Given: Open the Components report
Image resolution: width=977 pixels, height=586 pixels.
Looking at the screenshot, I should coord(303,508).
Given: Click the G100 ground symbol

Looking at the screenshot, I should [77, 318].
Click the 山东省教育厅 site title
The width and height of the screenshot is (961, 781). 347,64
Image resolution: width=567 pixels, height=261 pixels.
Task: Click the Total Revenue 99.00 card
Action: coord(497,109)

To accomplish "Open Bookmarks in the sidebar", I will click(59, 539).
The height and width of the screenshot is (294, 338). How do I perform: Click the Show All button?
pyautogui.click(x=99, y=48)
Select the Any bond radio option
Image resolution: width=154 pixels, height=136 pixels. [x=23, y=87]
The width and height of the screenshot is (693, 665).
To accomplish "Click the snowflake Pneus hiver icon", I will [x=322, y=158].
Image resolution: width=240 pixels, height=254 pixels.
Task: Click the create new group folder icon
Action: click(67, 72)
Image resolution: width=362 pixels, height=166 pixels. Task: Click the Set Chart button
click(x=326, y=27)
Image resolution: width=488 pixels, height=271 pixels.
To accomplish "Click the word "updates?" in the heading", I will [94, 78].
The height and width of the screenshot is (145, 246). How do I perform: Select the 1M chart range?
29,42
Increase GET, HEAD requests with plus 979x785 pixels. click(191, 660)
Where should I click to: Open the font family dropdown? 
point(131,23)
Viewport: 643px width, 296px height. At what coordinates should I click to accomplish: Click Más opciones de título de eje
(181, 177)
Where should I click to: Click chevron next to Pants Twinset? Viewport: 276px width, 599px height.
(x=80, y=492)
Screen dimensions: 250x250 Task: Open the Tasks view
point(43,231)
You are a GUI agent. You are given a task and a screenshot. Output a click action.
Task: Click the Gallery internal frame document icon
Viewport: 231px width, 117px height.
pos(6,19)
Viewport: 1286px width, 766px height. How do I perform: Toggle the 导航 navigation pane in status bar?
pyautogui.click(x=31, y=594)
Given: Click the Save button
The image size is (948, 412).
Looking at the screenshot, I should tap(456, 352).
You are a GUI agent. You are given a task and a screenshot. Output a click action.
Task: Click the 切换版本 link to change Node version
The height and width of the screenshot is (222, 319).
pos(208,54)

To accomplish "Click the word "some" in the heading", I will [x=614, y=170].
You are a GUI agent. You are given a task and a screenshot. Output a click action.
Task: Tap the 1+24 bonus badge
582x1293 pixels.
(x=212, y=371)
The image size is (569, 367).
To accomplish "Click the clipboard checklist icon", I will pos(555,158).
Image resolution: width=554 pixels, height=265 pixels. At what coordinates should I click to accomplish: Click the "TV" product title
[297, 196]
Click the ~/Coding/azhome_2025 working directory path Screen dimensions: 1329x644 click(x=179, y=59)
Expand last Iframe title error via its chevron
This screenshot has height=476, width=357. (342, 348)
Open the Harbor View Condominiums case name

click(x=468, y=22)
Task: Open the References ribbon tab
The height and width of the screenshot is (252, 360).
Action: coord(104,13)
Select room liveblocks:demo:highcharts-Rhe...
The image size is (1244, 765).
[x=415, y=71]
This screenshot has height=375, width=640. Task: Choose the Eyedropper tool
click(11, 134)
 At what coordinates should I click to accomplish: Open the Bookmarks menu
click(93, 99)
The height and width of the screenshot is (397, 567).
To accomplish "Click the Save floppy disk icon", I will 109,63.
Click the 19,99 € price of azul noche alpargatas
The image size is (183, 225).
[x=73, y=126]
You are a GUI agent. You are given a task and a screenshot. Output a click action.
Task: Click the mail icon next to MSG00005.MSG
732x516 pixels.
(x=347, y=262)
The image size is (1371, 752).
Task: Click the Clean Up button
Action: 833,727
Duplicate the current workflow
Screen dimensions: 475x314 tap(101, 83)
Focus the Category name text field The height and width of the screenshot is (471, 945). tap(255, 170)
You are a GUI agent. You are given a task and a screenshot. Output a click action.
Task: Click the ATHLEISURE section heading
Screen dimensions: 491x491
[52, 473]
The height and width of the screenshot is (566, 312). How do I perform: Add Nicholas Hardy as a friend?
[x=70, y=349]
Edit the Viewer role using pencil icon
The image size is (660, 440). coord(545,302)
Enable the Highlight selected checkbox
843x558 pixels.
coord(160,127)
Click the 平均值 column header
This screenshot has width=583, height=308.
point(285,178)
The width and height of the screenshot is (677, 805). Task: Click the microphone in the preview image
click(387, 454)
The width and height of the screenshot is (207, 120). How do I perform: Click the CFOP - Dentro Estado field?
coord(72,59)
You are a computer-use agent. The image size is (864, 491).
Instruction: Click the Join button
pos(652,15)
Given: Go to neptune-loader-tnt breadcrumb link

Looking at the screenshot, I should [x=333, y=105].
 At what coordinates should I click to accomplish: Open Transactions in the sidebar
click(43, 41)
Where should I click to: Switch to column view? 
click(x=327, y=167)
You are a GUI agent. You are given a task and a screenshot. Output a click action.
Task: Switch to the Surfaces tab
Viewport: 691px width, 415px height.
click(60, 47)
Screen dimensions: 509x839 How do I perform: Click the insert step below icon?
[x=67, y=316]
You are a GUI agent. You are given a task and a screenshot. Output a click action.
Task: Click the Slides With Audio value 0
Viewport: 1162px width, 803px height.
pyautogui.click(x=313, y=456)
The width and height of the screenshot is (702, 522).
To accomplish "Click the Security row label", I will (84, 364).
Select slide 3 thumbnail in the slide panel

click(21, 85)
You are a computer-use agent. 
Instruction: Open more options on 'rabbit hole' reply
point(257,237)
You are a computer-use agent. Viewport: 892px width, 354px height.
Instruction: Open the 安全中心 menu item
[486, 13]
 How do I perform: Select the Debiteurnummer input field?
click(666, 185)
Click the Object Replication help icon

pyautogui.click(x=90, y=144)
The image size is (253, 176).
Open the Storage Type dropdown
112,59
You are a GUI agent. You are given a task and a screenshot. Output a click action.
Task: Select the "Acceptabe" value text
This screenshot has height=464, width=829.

---*---

The answer must be every line from the entries above that holds the string "word".

EXERCISE ANSWER
To accomplish "Click the word "updates?" in the heading", I will [94, 78].
To accomplish "Click the word "some" in the heading", I will [x=614, y=170].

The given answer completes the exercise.